Why Windows 10 on ARM Matters (Premium)

Windows 10 on ARM exists because Microsoft has already seen how slowly Intel moves to address real-world industry needs when it has monopoly control of the chipset industry. But Windows 10 on ARM is important­---yes, even to those who don’t see the point of the platform---for many, many reasons. And anyone who cares at all about Windows or Microsoft should be rooting for its success.

That anyone needs to explain this---or to defend Windows 10 on ARM---here in early 2019 is a bit troubling. But based on some unexpected feedback to a tip about an early peek at the native version of Firefox for Windows 10 on ARM, it’s clear that some still don’t understand the need for this platform. And that others are even hostile towards it for some reason.  (And in one weird case, hostile towards me too.)

This is wrong-headed. Windows 10 on ARM matters.

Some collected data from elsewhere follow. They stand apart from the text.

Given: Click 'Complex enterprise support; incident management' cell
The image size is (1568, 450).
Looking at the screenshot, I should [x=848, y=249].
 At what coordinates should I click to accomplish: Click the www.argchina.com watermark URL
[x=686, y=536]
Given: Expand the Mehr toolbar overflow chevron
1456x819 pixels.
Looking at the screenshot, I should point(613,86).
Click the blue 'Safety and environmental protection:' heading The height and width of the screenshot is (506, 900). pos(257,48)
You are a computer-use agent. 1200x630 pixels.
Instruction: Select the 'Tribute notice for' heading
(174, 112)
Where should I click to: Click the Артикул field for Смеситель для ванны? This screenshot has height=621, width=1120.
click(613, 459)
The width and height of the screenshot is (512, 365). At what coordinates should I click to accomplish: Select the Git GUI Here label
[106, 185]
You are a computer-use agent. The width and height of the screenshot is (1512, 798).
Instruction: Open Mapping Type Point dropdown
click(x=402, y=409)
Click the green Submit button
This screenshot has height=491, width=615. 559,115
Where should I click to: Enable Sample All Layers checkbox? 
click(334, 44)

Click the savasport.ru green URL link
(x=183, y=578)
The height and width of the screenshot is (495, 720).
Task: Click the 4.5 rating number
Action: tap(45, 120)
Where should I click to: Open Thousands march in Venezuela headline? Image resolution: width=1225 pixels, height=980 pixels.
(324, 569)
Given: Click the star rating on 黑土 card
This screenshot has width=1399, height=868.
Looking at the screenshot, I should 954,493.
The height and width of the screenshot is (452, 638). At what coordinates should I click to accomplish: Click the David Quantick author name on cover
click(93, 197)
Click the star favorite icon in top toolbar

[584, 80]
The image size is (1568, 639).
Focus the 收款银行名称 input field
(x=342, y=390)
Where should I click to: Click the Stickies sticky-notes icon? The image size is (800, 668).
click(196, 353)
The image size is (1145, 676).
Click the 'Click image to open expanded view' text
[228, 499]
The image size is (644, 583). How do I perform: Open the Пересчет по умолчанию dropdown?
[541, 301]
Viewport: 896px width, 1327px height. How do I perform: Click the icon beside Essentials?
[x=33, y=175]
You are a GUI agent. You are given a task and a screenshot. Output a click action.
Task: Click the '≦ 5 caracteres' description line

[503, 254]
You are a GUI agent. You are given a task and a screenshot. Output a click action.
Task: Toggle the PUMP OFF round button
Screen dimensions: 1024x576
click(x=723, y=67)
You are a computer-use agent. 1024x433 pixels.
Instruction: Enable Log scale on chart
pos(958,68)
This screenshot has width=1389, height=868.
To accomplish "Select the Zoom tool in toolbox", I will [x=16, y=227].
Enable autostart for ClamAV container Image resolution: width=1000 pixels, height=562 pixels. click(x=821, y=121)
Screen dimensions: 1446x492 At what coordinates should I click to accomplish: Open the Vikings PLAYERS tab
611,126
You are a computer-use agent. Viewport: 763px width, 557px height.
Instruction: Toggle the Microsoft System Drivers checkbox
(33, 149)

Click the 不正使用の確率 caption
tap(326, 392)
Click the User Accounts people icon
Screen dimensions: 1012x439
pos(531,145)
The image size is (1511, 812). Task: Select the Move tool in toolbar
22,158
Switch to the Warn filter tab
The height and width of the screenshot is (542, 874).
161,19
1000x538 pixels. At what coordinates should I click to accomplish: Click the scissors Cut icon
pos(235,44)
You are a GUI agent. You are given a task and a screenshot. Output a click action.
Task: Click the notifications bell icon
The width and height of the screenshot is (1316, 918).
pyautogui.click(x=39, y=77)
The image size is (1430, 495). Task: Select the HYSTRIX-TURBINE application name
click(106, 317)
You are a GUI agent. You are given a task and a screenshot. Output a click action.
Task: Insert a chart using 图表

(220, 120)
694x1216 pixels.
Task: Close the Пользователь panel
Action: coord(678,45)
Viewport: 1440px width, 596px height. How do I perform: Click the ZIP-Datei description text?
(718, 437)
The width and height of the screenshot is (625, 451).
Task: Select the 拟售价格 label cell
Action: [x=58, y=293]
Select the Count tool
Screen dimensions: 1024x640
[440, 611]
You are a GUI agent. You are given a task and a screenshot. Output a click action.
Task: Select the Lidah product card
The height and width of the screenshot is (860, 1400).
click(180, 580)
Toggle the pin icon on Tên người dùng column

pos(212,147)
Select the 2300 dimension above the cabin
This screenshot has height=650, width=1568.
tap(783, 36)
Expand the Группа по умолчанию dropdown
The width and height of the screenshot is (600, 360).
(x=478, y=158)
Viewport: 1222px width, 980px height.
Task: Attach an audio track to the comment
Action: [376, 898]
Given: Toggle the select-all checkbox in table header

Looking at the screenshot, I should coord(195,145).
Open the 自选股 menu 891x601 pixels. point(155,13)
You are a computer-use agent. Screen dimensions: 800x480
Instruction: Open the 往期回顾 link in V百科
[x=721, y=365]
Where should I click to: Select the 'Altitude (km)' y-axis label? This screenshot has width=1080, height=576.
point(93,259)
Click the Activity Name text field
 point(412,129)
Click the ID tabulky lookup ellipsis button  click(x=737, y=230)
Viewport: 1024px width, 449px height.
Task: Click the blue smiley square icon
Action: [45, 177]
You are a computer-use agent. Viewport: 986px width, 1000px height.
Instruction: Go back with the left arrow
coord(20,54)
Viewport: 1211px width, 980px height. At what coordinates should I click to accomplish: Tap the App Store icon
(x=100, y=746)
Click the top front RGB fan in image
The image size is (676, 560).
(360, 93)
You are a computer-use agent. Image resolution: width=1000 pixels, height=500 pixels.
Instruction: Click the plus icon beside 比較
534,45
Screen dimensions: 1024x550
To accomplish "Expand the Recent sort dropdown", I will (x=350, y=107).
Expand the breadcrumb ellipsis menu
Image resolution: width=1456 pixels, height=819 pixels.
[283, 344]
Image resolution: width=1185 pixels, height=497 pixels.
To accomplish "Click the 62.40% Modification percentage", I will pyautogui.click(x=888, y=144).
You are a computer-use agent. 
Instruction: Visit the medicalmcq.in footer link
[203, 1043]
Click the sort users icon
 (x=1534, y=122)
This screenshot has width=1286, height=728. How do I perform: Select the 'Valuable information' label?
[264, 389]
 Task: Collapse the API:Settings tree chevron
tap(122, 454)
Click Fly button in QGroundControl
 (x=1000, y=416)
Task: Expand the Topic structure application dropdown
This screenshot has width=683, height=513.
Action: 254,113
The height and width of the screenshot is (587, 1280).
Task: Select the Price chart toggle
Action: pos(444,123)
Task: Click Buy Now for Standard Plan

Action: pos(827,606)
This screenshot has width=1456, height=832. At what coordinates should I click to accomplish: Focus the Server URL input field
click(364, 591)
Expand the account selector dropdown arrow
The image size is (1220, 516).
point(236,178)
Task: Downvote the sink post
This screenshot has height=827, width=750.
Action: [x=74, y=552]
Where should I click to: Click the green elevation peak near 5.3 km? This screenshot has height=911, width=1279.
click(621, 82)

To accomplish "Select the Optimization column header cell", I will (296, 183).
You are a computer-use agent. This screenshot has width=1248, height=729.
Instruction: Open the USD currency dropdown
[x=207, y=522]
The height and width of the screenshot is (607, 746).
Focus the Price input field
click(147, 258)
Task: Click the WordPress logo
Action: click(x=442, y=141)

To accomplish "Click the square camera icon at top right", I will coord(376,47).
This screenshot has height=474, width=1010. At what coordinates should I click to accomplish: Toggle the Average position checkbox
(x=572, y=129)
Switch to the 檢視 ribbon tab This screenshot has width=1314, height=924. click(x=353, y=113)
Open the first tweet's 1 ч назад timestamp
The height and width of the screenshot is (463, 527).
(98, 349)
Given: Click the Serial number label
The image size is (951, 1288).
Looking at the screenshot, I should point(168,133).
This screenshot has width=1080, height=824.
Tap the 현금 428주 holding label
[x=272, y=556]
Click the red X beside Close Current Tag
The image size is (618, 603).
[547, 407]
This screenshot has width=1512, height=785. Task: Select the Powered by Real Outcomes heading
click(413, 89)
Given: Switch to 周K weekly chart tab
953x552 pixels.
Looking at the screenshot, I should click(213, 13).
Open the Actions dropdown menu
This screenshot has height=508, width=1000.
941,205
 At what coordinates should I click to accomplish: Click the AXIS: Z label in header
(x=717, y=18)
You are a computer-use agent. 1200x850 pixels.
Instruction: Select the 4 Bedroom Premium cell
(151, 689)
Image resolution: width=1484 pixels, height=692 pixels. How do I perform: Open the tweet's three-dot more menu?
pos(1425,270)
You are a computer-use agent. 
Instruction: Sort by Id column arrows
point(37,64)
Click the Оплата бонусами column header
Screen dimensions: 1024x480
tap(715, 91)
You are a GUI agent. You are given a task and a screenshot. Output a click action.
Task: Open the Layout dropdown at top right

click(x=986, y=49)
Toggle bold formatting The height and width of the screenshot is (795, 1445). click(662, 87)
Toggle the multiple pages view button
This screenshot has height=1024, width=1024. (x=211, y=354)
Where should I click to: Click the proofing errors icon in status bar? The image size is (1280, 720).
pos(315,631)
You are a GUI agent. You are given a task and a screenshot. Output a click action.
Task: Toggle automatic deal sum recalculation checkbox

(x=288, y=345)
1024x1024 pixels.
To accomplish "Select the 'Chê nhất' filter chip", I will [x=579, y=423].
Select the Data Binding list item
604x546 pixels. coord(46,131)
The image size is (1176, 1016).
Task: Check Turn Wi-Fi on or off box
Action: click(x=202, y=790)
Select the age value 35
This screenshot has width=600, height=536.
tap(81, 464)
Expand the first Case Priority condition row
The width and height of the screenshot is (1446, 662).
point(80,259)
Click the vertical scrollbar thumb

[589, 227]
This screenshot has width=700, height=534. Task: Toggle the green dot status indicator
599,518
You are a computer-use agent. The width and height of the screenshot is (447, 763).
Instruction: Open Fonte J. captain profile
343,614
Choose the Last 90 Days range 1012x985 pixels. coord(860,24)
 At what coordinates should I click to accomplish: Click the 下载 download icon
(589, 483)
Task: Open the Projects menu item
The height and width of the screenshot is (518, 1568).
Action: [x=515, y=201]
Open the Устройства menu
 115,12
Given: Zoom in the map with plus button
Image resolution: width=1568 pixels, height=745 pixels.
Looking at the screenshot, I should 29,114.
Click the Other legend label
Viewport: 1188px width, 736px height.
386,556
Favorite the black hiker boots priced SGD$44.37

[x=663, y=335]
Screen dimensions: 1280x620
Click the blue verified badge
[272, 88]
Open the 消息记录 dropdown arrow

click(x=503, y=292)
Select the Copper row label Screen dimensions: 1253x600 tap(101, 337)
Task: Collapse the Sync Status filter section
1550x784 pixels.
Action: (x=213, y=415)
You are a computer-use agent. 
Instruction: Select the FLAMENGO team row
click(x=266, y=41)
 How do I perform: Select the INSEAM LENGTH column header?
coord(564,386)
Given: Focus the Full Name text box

As Microsoft understands, monoculture is bad, and with AMD “circling the drain,” as one executive put it to me, it sought another strong industry partner to play against Intel. It found that partner in Qualcomm, a chip giant that ships far more silicon than even Intel does, albeit primarily on smartphones that are architecturally very different from PCs. Qualcomm isn’t just the biggest provider of system-on-a-chips (SoCs) and other chipsets on mobile, it’s the biggest chipset maker in the world by volume. So it has both the size and technical acumen to take on this work.

Microsoft understands monoculture because it, too, victimized its users, and with them, its partners and others in the ecosystem, when it became too dominant. There are many examples of this, but I’ll just point to Internet Explorer (IE) and the strange, years-long period in which Microsoft did absolutely nothing to advance its web browser because it had achieved market dominance. And because doing so threatened to undermine its then-core platform, Windows. After all, if the web became too sophisticated, users could more easily move to the Mac or even Linux. This is the kind of thinking that occurs in a dominant company, and it is protectionist, not innovative or user-focused.

Intel works the same way in the microprocessor market now that it has achieved the same level of success in PC processors that IE once held in web browsers. With the firm working only to protect this dominance over several years, innovation has come to a virtual standstill because there’s been no scrappy other firm nipping at its heels. And while the PC was never going to push back the smartphone wave, one wonders what might have happened had Intel realized the threat from mobile earlier and had worked to create more efficient designs for tablet PCs and other forms of mobile devices. The past six-seven years of PC decline are equal parts external factors beyond Intel’s control and internal factors that are very much Intel’s fault.

To understand the divide here, you need to understand the needs of the real world. While there a...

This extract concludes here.